This is our first time offering coffee from the Finca Santa Sofia farm, and the first time offering coffee from the Alta Verapaz/Coban region in a very long time. Most of our coffee offerings are produced either in the Antigua or Huehuetenango region, but this coffee stood out on the cupping table the first time we tried it.

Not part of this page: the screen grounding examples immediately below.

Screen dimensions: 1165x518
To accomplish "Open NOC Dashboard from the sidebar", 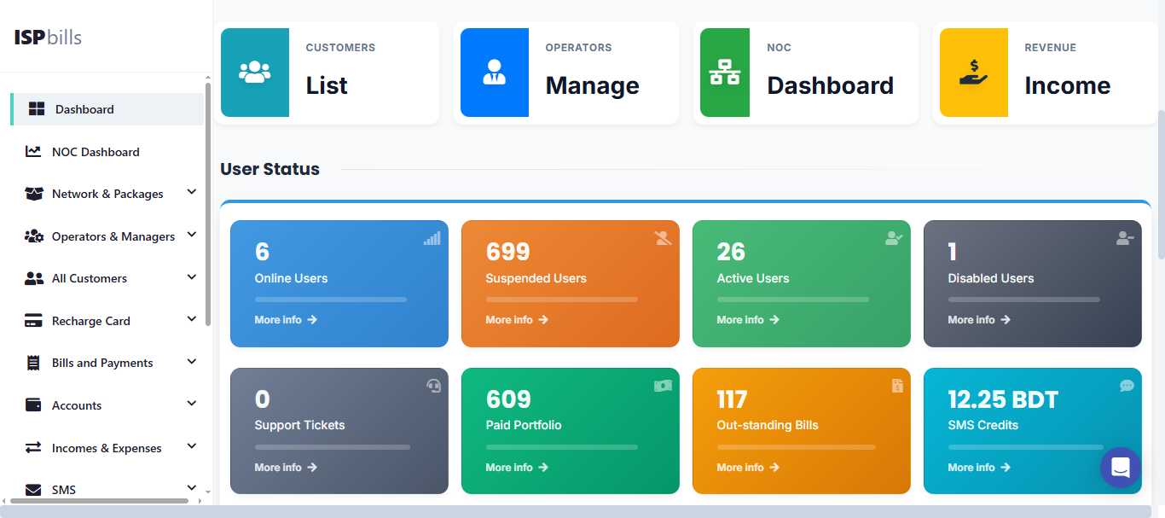I will 96,152.
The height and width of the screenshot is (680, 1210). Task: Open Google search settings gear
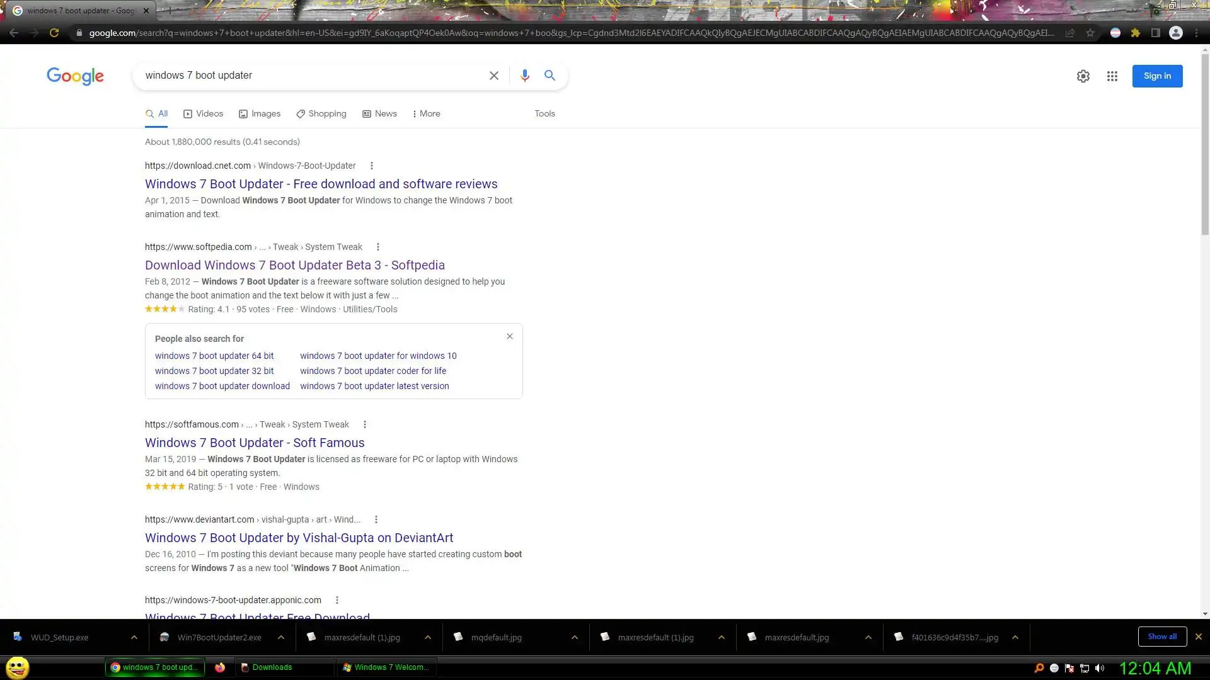click(x=1083, y=76)
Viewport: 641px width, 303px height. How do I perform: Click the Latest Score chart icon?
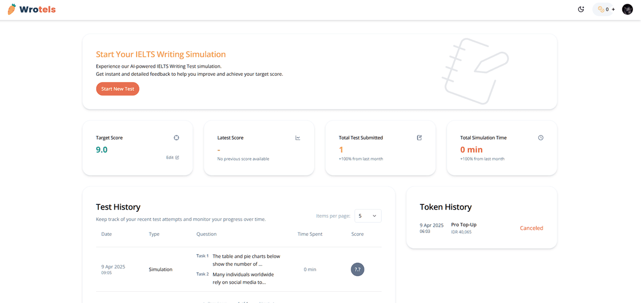(x=298, y=138)
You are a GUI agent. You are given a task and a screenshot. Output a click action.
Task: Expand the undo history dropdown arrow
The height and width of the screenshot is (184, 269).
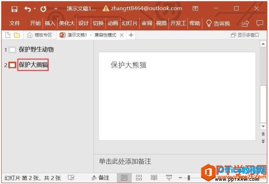(x=35, y=9)
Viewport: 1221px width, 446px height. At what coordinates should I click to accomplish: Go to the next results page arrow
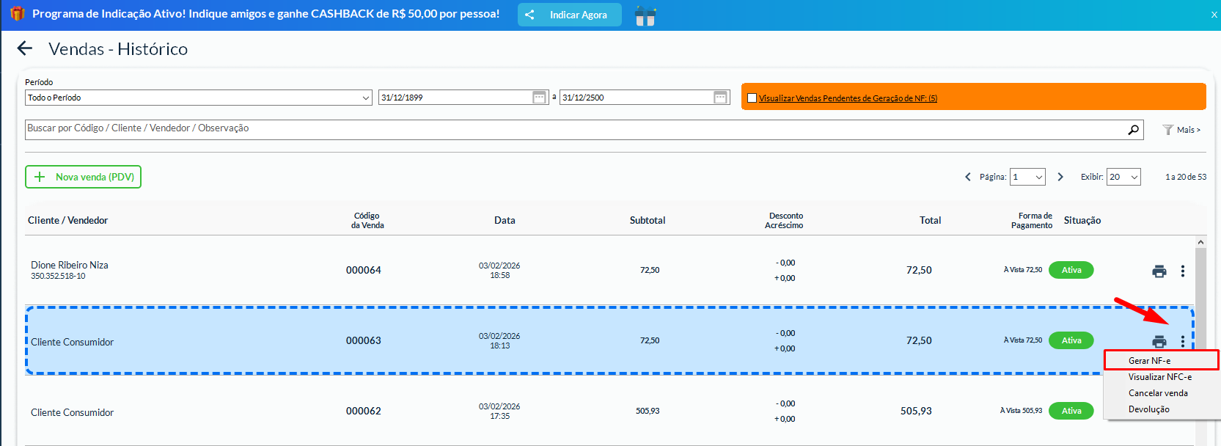tap(1060, 177)
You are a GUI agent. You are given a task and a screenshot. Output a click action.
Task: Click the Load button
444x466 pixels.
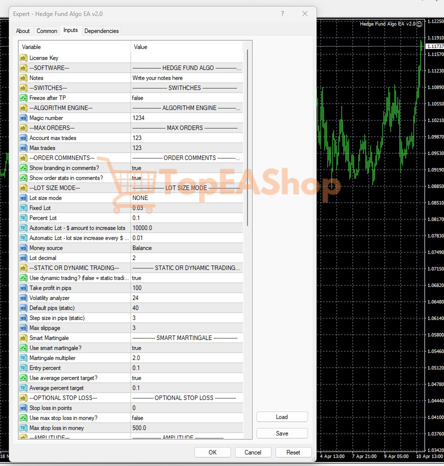tap(282, 417)
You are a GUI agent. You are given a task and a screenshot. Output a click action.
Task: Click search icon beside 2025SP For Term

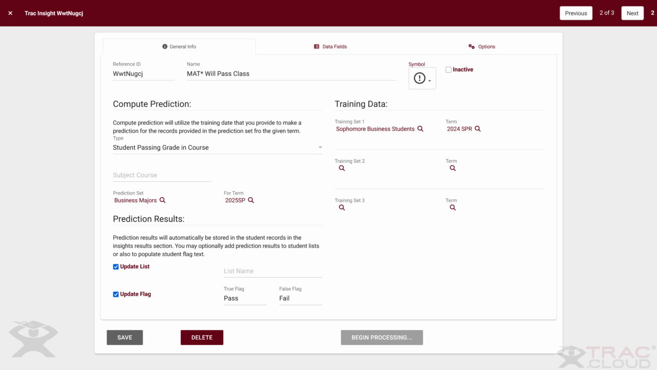click(x=251, y=200)
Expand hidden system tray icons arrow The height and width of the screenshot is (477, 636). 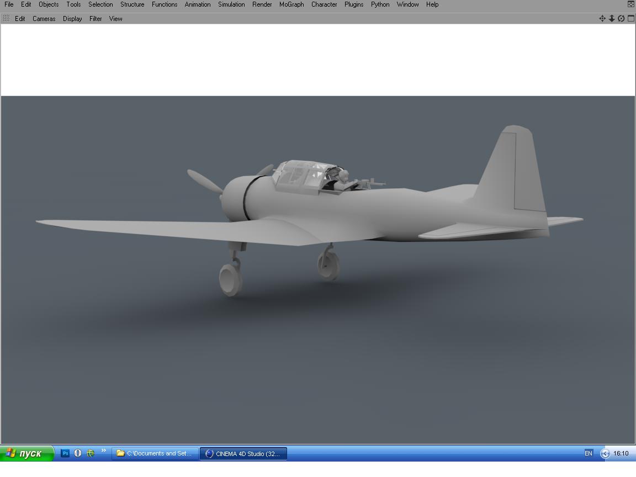(605, 453)
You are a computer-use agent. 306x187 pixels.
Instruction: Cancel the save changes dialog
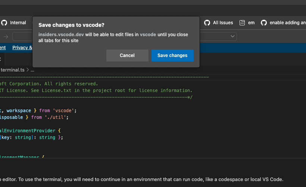pyautogui.click(x=127, y=56)
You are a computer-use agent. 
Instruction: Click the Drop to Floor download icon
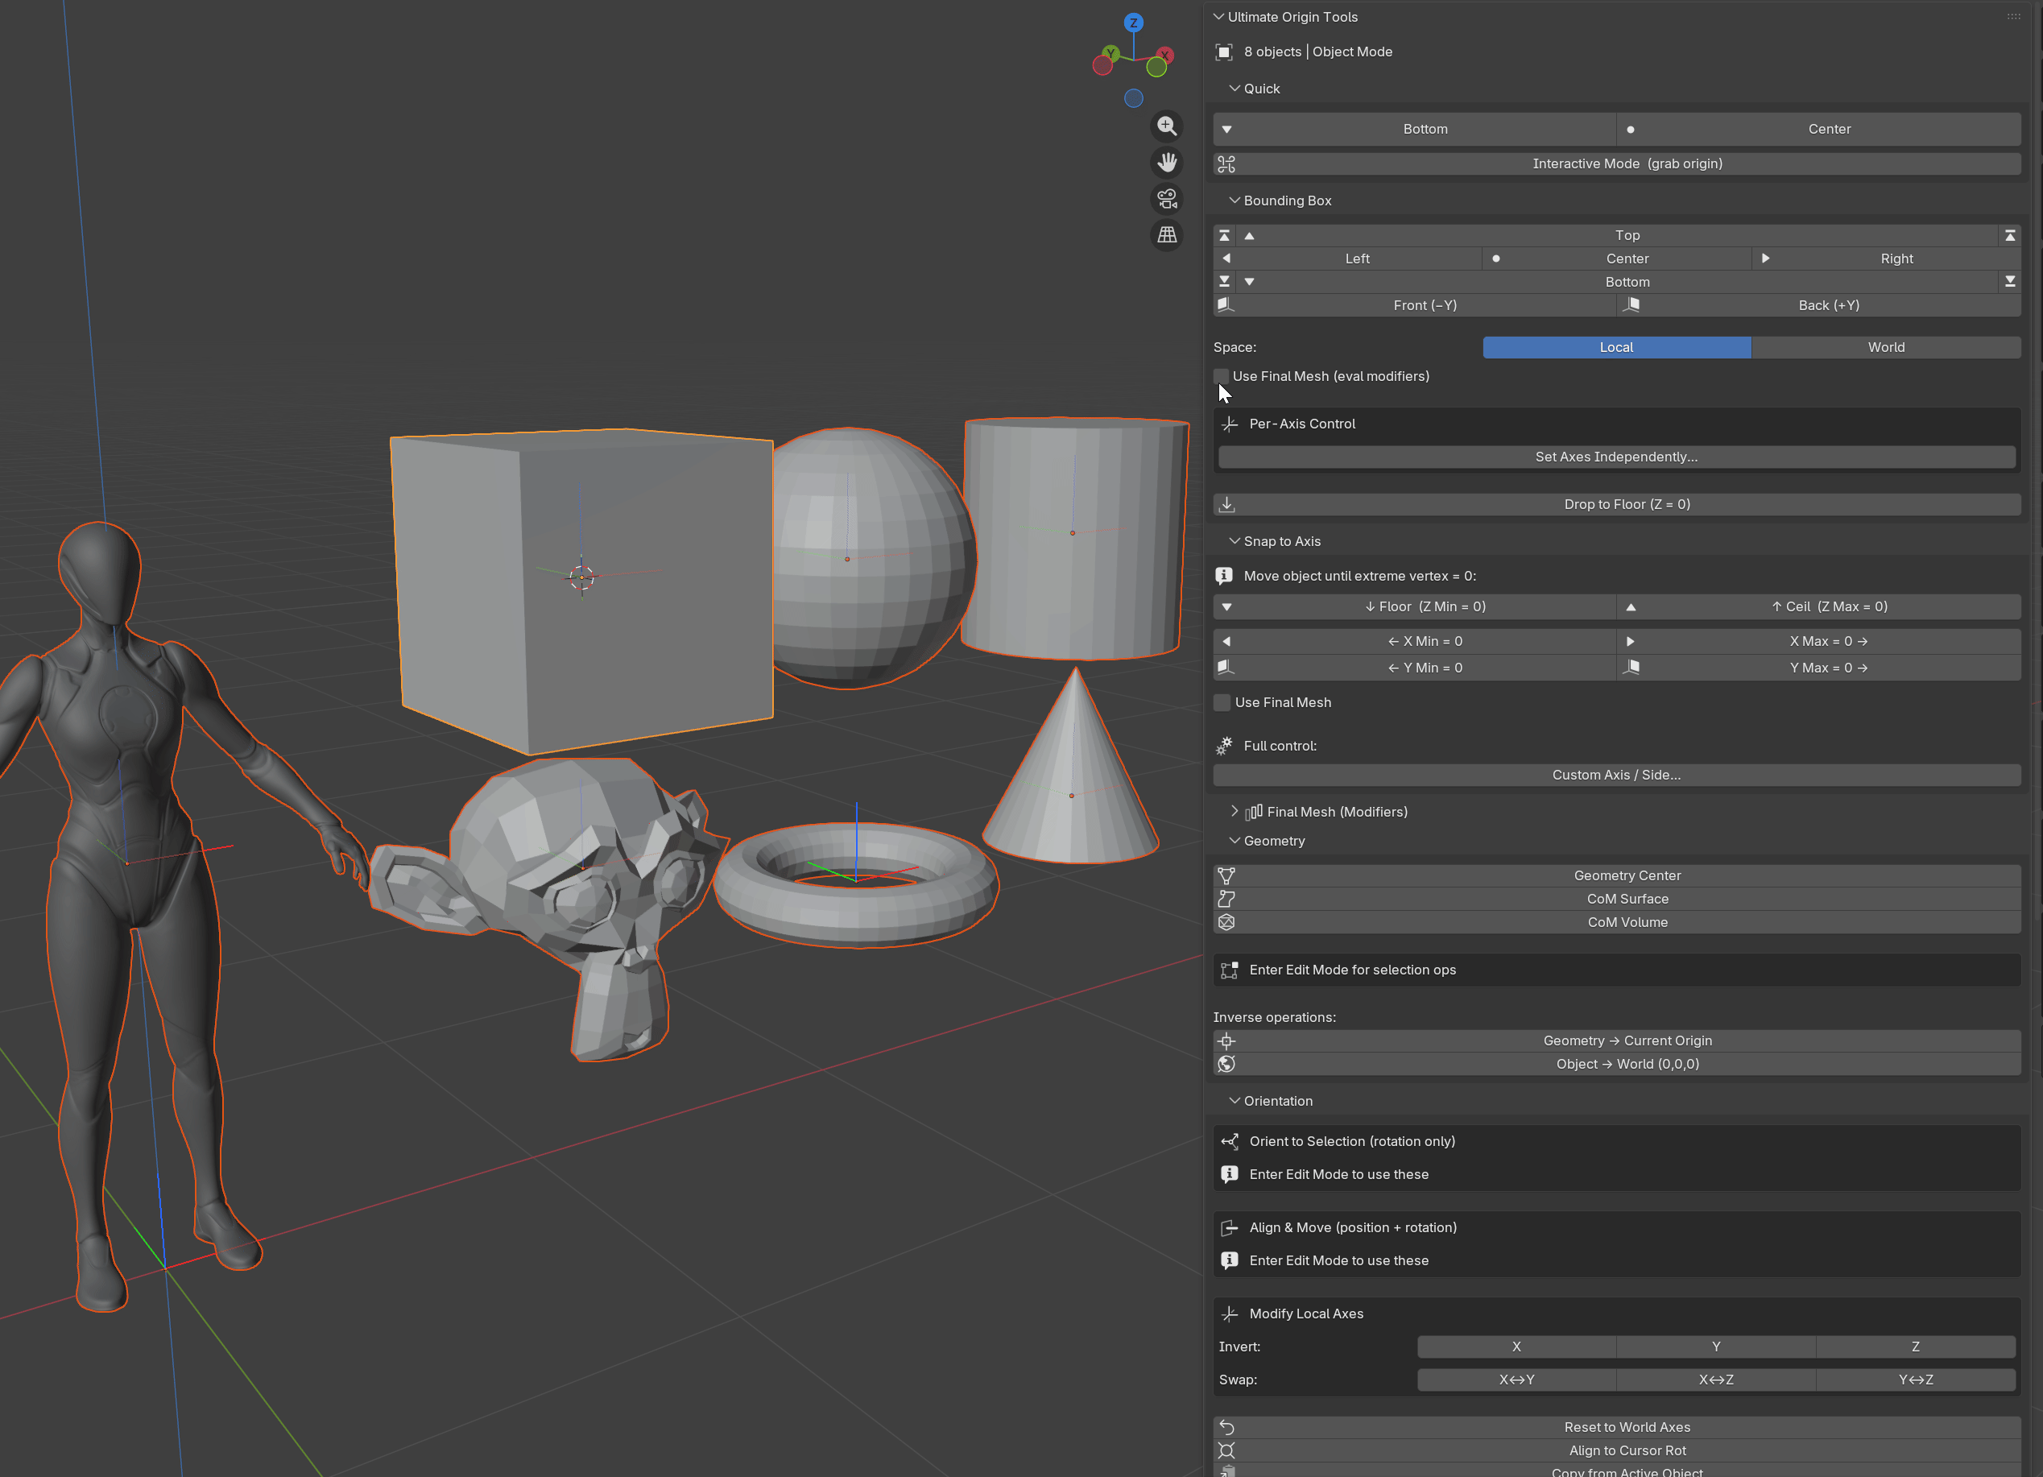pyautogui.click(x=1227, y=504)
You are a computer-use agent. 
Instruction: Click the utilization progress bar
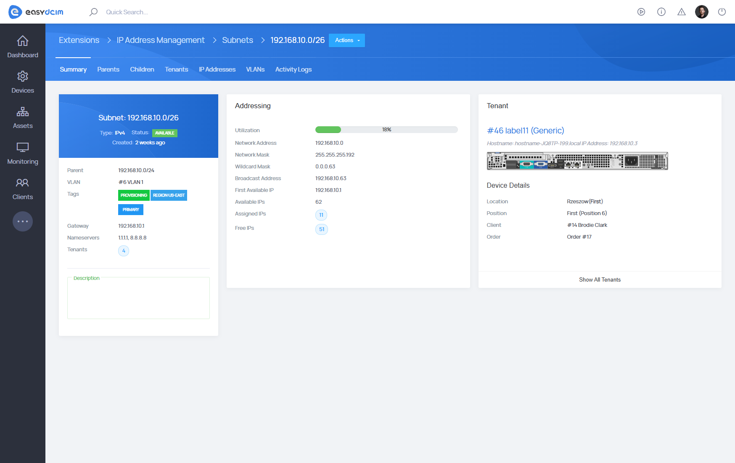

Finca Santa Sofia is run by Pablo Jose Ferrigno Figeroa, who founded the farm in 1991. While both his father and grandfather opted for land at lower, warmer altitudes, Pablo decided to buck coffee tradition and purchased land in the town of Tactic to start his farm. He named it Santa Sofia, after his eldest daughter, who was born the same year it was founded. It is the only farm in the micro-region, due to unusually cold weather. Their annual output is about 500 bags of coffee, all a mix of Caturra, Catuai and Catimor varietals. Cherries are processed in house, and brought to the wetmill immediately after being picked to be depulped and fermented. Afterwards the coffee is soaked to remove any traces of mucilage before being dried. The farm uses patios to sun dry their crop, but due to constant rain that is not always possible. When necessary, a guardiola (mechanical dryer) is used, with the coffee being rested in between bouts of rotations to stabilize humidity. It is then rested for 21 days in a warehouse before being sent to a dry mill for further milling.
- Municipality: Tactic
- Department: Alta Verapaz
- Altitude: 1675 Meters above sea level
- Coffee variety: Caturra, Catuai and Catimor
- Processing: Fully Washed
- Drying Method: Sundried, finished mechanically if needed
Cup Characteristics: Flavors of peach, stone fruit and red
apple, with nuances of apricot and pomegranate. A succulent mouthfeel that holds
up well. Layers of flavor.
Roasting Notes: This high-grown coffee can be roasted to many levels - lighter roasts will be characterized by a pronounced acidity and delicate wine notes. That acidity is also sufficient to withstand darker roasting; meaning the coffee, when dark, will not be flat-tasting but will remain vibrant as a single origin or blend component.